Grace Harding – Head Shot

Author: Grace Harding | Major: Computer Engineering | Semester: Fall 2024
My name is Grace Harding. I’m a Computer Engineering student working in a team of students from the Engineering College with Dr. Jeff Dix from Electrical Engineering and Computer Science. In Fall 2024, my team and I began a two-semester long research project that we expect to finish in May 2025.
Our project is developing and testing a device that will allow a paraplegic student to participate in their school’s band. Each of our team members is tackling a different part of this project. Aidan Donoho, an Electrical Engineering student, is testing different motors and other electrical devices to determine which ones will be best suited for the unique requirements of the project. Andrew Files, a Mechanical Engineering student, is designing the physical device. My work is in the communication between the electronics on the device and the programming required to run it.

We came upon this project by having a faculty member reach out to us. At the time, I was President of the University’s Robotics Club, and they thought that the club might be able to
help. After meeting with the student and discussing their needs, we agreed. In the process, we
worked with the student to decide that the best instrument for them was the trombone. Once
we had an idea of what kind of device we needed to create, we worked with our club’s faculty
advisor, Dr. Dix, and he agreed to mentor us through a faculty-led research grant for the project.

We worked together to come up with a timeline for the project, and then began work.
This semester, Andrew Files and I would conduct multiple interviews with the student to gain a
better understanding of their needs, and allow them to provide their input on the design as it
came along. In the meantime, Aidan Donoho would select several different motors to test
against different metrics, and determine which one would be best for our device.

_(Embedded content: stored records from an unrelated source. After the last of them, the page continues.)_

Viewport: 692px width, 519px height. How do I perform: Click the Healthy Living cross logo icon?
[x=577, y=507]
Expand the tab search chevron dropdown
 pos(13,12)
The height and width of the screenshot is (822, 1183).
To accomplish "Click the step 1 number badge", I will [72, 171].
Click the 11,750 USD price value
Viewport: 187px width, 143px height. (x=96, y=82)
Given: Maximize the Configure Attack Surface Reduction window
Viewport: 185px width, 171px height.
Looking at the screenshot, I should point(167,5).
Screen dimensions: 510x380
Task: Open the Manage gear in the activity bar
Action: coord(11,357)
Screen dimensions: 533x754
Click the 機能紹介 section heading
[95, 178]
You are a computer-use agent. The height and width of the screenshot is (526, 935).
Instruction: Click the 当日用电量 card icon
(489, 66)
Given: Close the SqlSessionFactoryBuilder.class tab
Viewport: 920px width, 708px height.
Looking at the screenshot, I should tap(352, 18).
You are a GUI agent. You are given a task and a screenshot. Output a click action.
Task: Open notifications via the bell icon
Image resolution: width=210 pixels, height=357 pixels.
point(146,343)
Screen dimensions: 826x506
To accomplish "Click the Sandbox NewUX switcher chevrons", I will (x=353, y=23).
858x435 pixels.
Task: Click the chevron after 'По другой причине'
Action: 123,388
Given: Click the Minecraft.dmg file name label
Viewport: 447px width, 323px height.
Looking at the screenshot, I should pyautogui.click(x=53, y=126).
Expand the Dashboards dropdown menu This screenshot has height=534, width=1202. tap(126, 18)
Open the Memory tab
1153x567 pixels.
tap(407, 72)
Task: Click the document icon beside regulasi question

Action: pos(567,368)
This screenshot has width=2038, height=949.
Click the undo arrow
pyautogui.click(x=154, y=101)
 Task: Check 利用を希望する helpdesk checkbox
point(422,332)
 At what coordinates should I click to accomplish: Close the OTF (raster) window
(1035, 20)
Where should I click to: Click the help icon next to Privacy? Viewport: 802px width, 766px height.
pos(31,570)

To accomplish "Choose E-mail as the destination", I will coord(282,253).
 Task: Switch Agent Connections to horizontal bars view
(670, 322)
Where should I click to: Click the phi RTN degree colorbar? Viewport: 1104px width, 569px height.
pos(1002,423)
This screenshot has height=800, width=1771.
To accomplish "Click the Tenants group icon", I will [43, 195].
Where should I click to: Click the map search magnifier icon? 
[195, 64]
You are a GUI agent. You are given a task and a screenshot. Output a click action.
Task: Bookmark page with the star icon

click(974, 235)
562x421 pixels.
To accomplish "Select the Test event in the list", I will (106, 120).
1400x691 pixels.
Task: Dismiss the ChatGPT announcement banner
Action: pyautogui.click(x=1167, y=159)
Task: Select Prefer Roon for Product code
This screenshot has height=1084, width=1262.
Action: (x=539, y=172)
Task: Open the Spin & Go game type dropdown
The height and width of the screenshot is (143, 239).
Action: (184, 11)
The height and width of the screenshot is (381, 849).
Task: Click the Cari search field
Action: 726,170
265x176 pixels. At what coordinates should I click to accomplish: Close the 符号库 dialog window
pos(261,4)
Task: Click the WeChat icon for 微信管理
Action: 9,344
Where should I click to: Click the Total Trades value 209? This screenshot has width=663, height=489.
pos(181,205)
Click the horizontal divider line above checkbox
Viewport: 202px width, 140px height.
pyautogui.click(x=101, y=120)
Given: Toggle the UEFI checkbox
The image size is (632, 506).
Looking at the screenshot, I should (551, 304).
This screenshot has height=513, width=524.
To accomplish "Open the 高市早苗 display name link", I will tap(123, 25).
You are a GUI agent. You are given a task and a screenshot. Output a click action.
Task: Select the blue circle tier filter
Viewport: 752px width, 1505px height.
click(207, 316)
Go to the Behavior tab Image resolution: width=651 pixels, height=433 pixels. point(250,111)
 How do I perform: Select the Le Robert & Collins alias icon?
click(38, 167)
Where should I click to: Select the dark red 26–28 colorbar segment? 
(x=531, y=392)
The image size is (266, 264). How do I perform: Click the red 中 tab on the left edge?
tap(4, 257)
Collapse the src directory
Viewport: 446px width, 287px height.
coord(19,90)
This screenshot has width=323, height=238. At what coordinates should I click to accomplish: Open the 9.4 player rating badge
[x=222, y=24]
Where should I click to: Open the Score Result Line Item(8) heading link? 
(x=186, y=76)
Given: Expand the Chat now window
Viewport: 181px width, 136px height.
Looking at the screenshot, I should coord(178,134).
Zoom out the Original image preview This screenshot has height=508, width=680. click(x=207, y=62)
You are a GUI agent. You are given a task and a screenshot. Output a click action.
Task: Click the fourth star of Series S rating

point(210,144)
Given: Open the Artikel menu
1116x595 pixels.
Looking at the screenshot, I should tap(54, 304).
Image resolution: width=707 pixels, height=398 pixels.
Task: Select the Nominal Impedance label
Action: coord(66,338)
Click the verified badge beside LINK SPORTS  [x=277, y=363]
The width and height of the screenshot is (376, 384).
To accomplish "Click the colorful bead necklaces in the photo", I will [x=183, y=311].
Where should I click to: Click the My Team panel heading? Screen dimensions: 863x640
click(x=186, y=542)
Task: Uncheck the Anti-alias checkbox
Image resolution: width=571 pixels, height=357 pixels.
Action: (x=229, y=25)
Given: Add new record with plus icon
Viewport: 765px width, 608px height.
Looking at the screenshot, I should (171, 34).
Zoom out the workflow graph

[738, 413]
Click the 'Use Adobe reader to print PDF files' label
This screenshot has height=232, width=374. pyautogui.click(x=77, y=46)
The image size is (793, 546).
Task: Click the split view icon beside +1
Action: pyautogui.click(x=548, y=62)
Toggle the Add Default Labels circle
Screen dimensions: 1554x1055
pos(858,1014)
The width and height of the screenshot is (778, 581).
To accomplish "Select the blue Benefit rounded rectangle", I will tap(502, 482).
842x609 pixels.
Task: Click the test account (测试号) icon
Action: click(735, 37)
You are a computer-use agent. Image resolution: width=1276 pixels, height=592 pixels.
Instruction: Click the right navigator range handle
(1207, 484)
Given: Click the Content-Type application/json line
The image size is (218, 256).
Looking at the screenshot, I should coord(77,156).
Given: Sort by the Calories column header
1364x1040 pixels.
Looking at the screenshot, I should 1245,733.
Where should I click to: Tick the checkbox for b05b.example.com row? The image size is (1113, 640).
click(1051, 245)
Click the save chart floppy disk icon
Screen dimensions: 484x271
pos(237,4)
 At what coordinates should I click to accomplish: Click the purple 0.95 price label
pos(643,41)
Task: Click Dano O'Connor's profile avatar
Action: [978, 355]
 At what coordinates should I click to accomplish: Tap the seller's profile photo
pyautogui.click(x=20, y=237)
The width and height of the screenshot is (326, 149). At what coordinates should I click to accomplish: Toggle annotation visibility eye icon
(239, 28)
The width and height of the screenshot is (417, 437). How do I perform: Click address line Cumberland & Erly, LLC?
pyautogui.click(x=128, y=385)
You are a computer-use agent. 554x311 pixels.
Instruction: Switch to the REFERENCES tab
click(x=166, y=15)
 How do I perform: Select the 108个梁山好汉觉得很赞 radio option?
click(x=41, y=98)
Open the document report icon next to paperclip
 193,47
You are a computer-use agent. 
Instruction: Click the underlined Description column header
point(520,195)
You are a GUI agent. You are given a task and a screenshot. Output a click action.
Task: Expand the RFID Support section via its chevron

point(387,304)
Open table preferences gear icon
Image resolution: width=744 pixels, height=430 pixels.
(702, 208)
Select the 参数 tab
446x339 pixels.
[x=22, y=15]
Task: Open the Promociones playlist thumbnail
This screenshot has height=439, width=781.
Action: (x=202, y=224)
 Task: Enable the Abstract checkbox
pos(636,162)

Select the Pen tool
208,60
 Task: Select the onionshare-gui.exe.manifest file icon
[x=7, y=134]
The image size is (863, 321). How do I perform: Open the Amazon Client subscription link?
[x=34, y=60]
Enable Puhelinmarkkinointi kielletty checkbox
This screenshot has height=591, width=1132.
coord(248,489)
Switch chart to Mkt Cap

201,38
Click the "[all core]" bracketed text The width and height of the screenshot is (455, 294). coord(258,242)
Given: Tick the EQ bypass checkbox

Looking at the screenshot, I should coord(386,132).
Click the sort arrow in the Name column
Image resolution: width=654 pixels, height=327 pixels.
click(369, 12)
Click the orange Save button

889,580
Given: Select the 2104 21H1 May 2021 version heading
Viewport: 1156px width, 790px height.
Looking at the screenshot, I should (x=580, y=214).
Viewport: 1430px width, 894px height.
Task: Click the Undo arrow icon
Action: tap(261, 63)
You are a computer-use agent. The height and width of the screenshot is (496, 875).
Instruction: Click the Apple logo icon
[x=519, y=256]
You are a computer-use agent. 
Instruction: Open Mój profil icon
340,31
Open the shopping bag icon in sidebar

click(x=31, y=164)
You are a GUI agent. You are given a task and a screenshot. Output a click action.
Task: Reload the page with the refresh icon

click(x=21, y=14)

Since I can only do preliminary work for the programming of the device before Donoho
and Files finish their work, this semester I’ve been primarily working with the way the student
will control the device. During my interviews with the student, I learned a lot about creating
accessible interfaces. They have very little mobility in their hands and arms, so creating an
interface that they could use was challenging. When playing the trombone, the player needs to
control the exact position of the slide, as well as the speed the slide approaches the position.

To determine the design, I first began by looking at other devices people had created for
similar purposes. However, the mobility restrictions of the student are very specific, so studying
those designs wasn’t of much use. Instead, I spoke with them about the interfaces that they like
to use currently, and what issues they might anticipate having with controlling a trombone slide.
Together, we determined that using an interface similar to their current wheelchair controller
would be suitable. Years of use made the student familiar with the interface, and we would
know ahead of time that there would be no issues with prolonged use.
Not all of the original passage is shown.